▶ **What is expected**: Transcribe exactly, and only, the lines running from the one with "Screen dimensions: 886x549" to the end of the entries below, both included, without any pictures.

▶ **Task inputs**:
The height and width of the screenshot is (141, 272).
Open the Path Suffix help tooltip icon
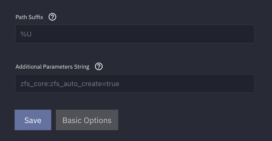(52, 17)
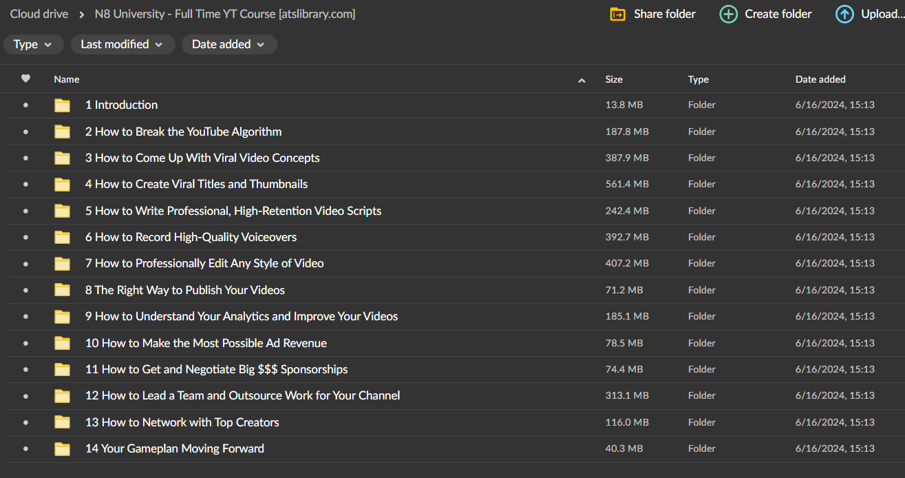Toggle favorite dot for 2 How to Break the YouTube Algorithm
The height and width of the screenshot is (478, 905).
[x=25, y=132]
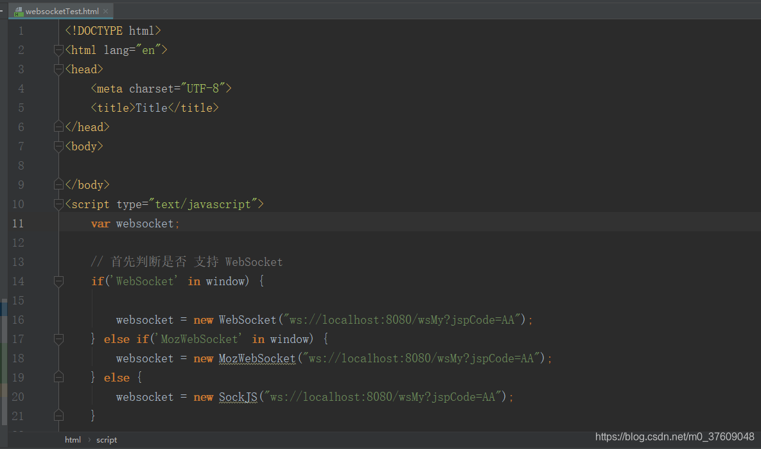Click the else block fold marker in the gutter
Viewport: 761px width, 449px height.
58,376
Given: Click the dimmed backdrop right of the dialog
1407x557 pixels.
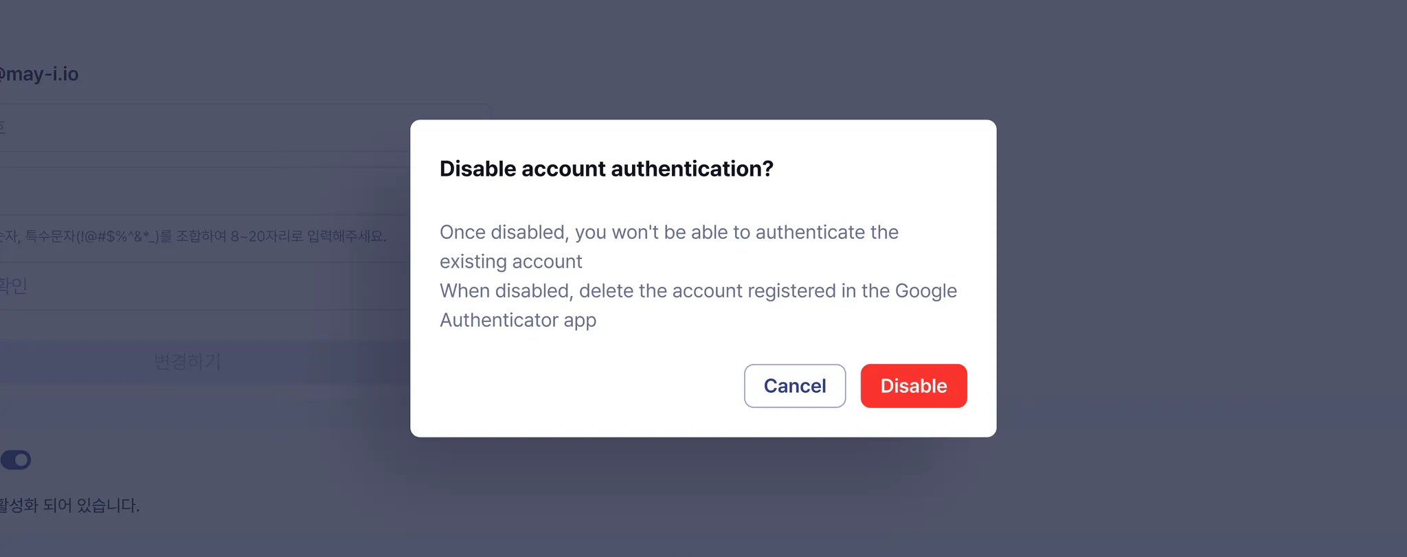Looking at the screenshot, I should (x=1202, y=275).
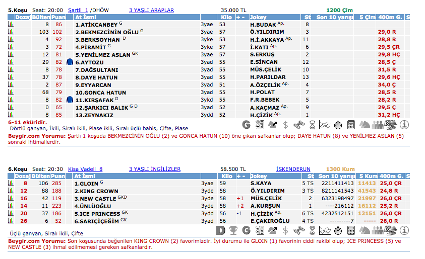425x259 pixels.
Task: Click the hourglass icon in race 5 toolbar
Action: point(312,124)
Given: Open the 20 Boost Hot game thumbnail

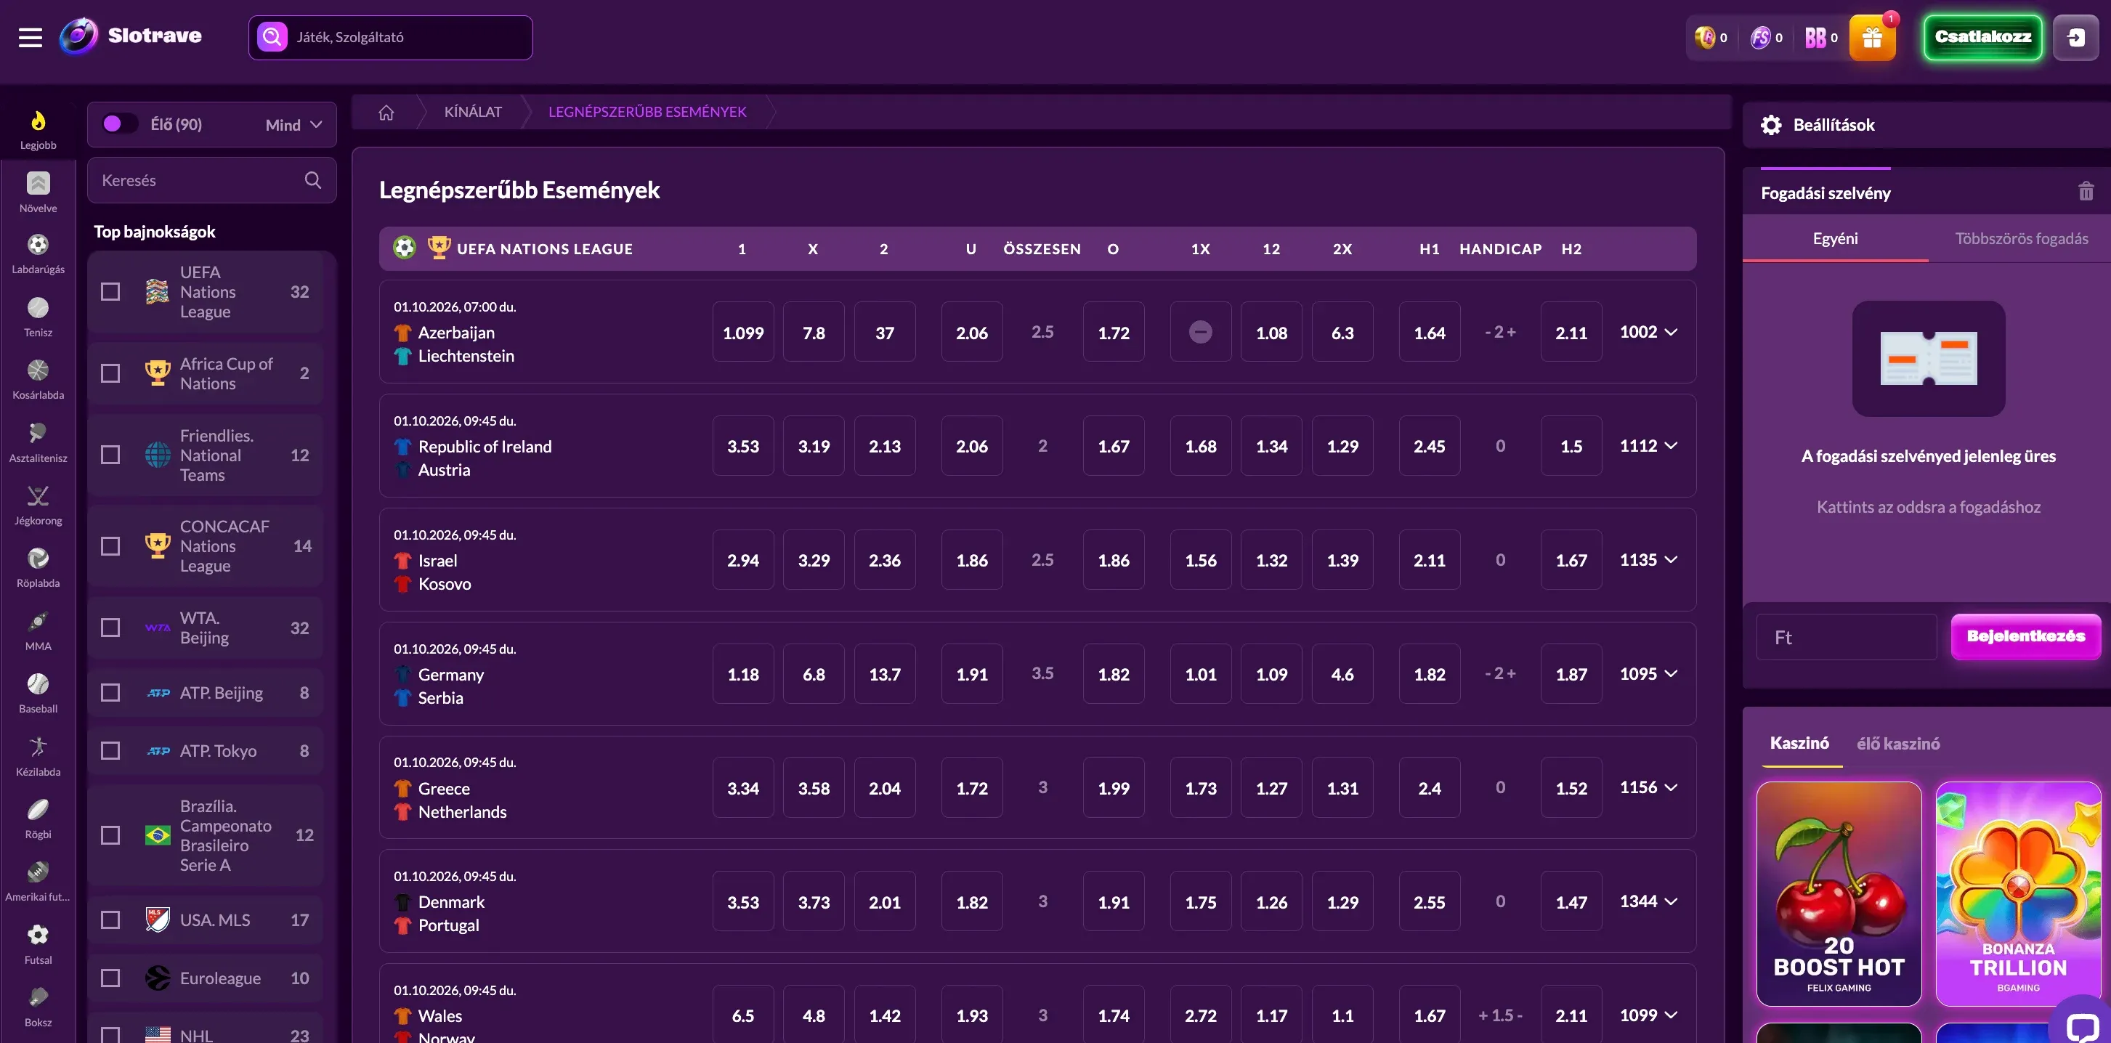Looking at the screenshot, I should pyautogui.click(x=1838, y=893).
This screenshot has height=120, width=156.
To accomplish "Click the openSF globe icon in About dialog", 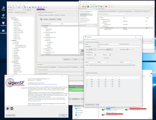I will click(x=7, y=108).
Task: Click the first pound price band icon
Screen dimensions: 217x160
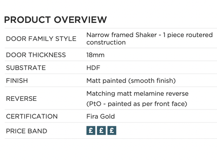Action: point(91,130)
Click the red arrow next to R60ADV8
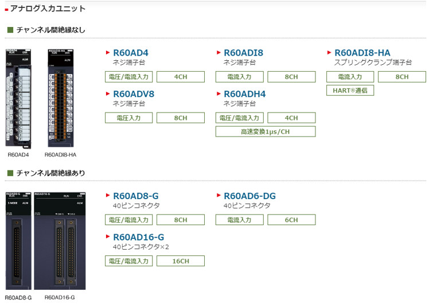The height and width of the screenshot is (307, 433). (108, 94)
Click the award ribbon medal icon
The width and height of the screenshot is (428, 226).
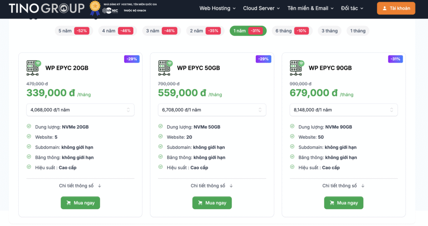pyautogui.click(x=95, y=8)
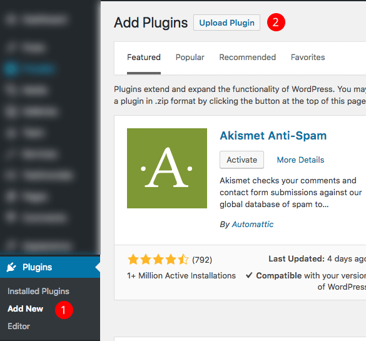Click the first gold rating star
The width and height of the screenshot is (366, 341).
(133, 260)
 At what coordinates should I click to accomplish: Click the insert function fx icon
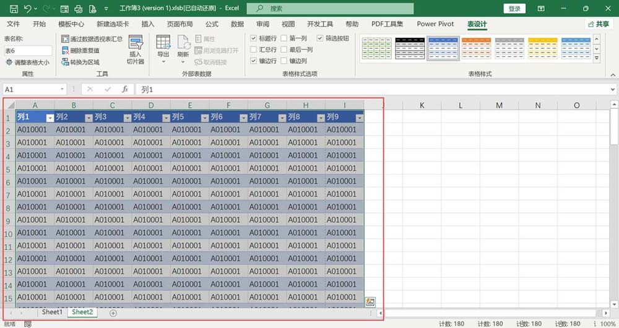click(124, 89)
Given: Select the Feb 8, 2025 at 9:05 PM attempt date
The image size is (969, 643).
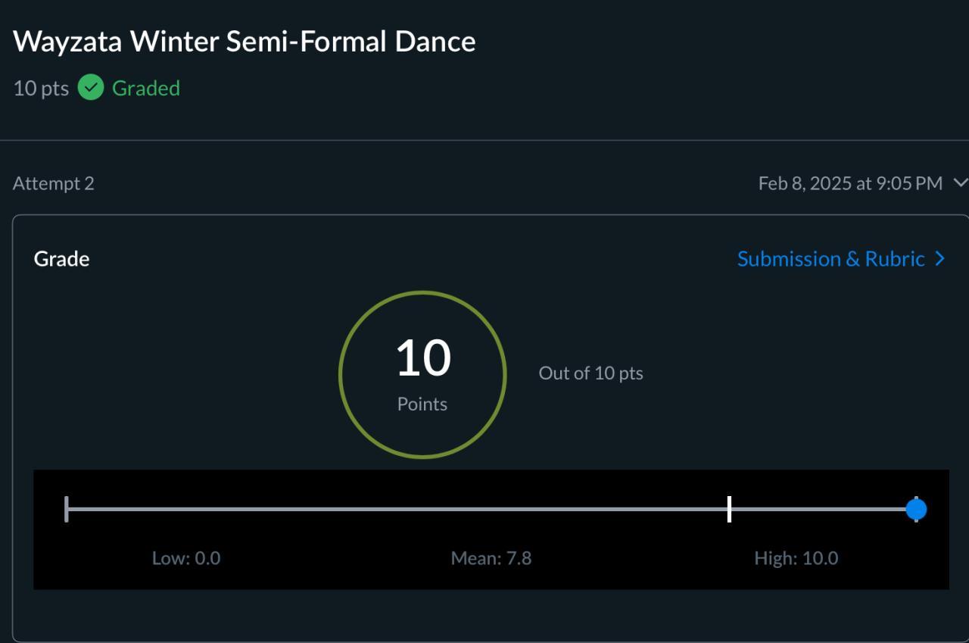Looking at the screenshot, I should click(850, 183).

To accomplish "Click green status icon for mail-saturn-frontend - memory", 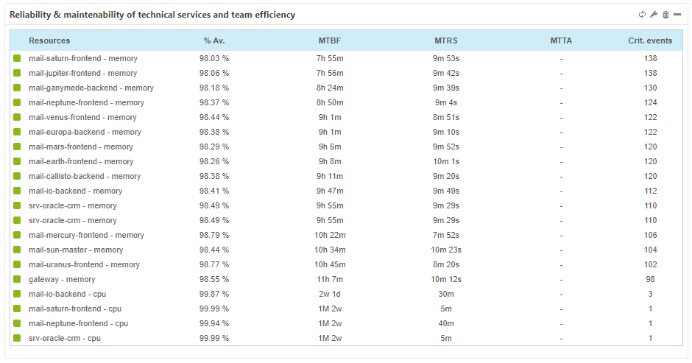I will coord(17,58).
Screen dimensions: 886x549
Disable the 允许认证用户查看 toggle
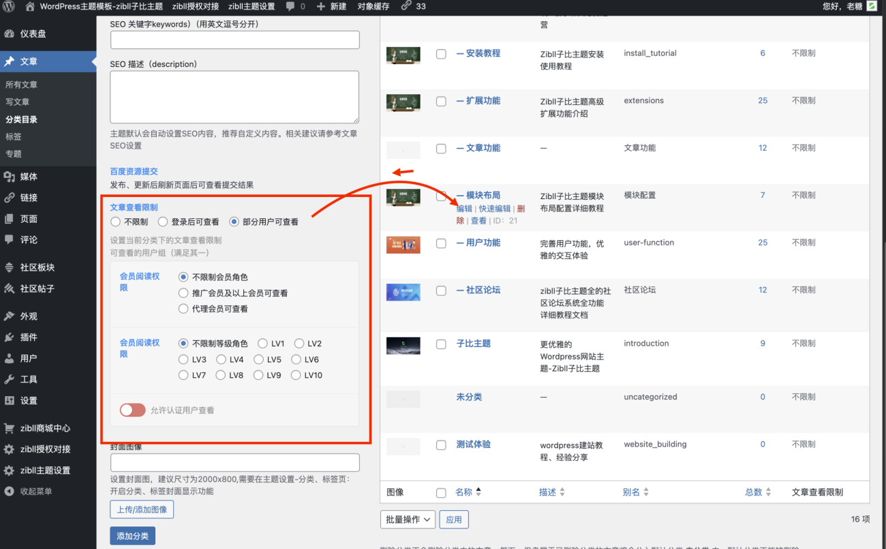click(x=132, y=410)
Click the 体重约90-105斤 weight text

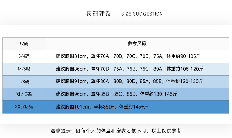tap(183, 56)
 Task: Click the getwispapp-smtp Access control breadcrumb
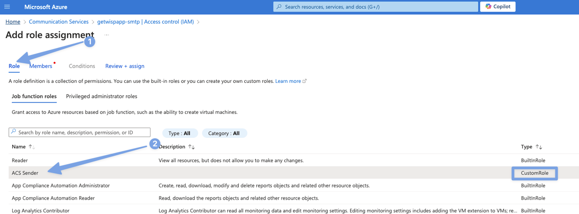tap(145, 22)
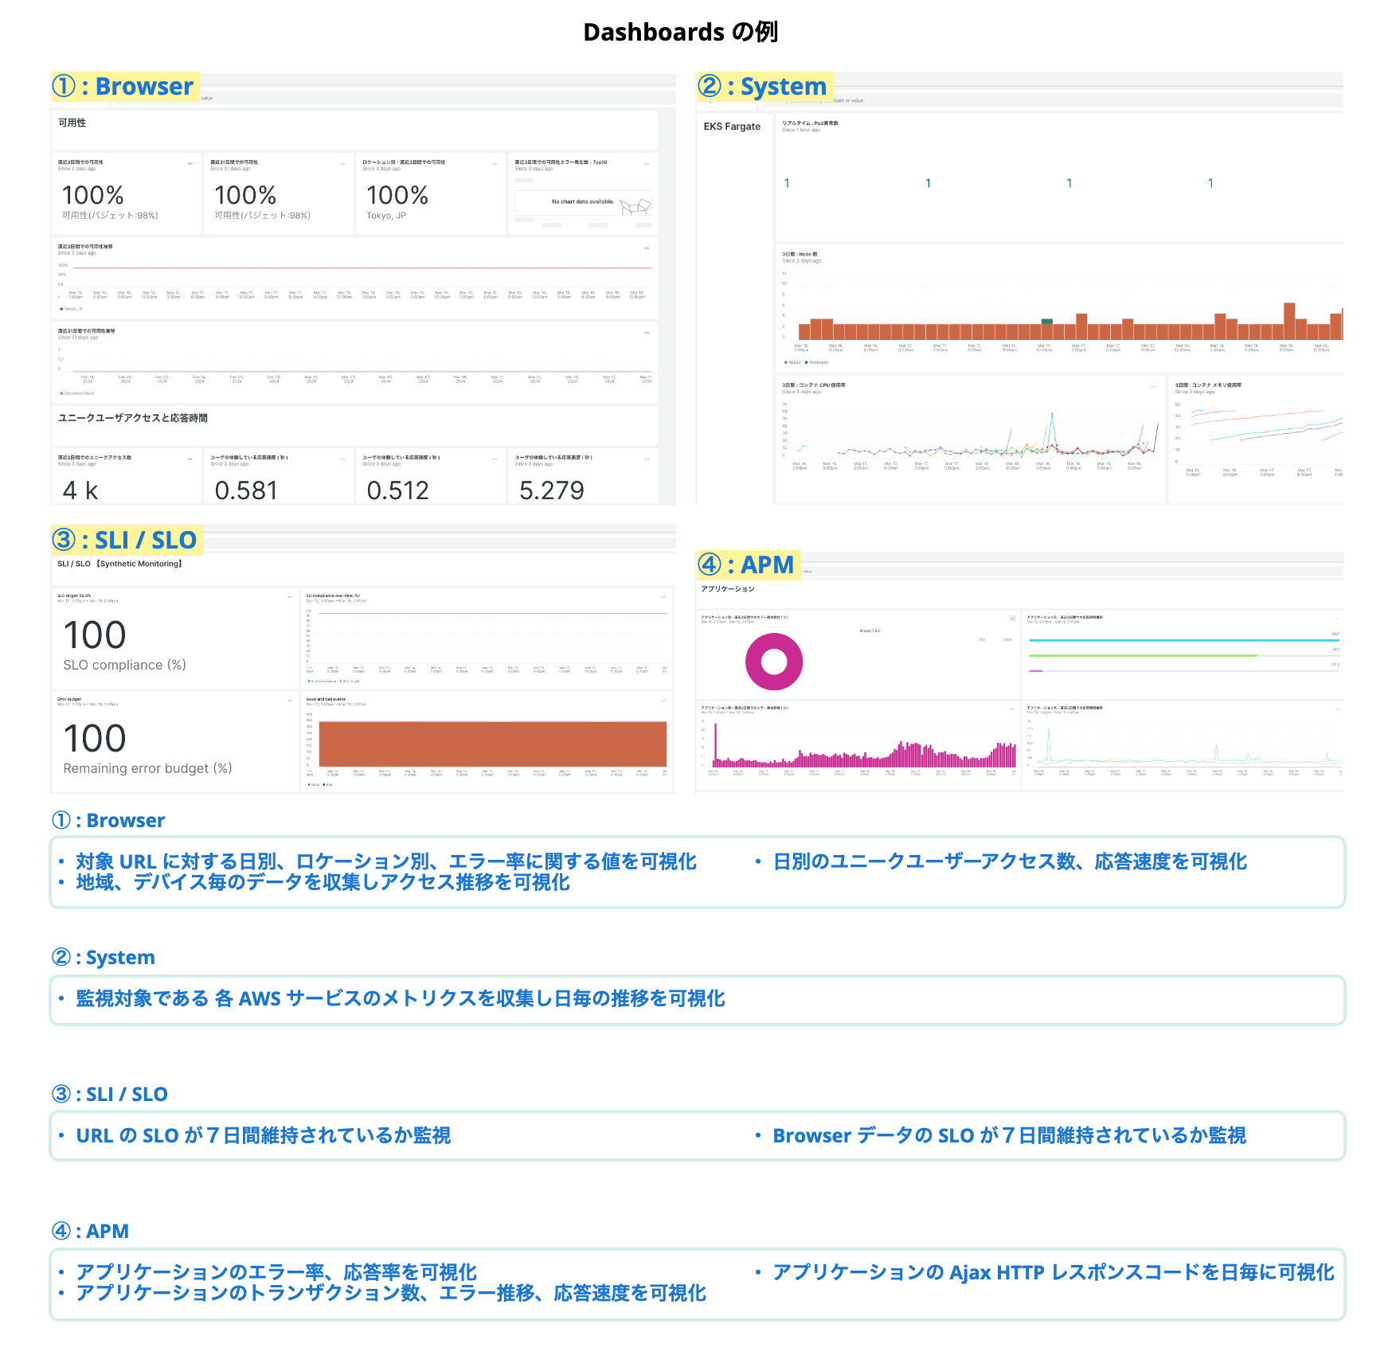This screenshot has width=1396, height=1359.
Task: Click the ellipsis on the Tokyo, JP availability widget
Action: point(495,163)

▶ **Task answer**:
Screen dimensions: 886x549
Disable the 允许认证用户查看 toggle
click(x=132, y=410)
Click the 体重约90-105斤 weight text

tap(183, 56)
 Task: Click the getwispapp-smtp Access control breadcrumb
tap(145, 22)
This screenshot has width=1396, height=1359.
Task: Click the ellipsis on the Tokyo, JP availability widget
Action: point(495,163)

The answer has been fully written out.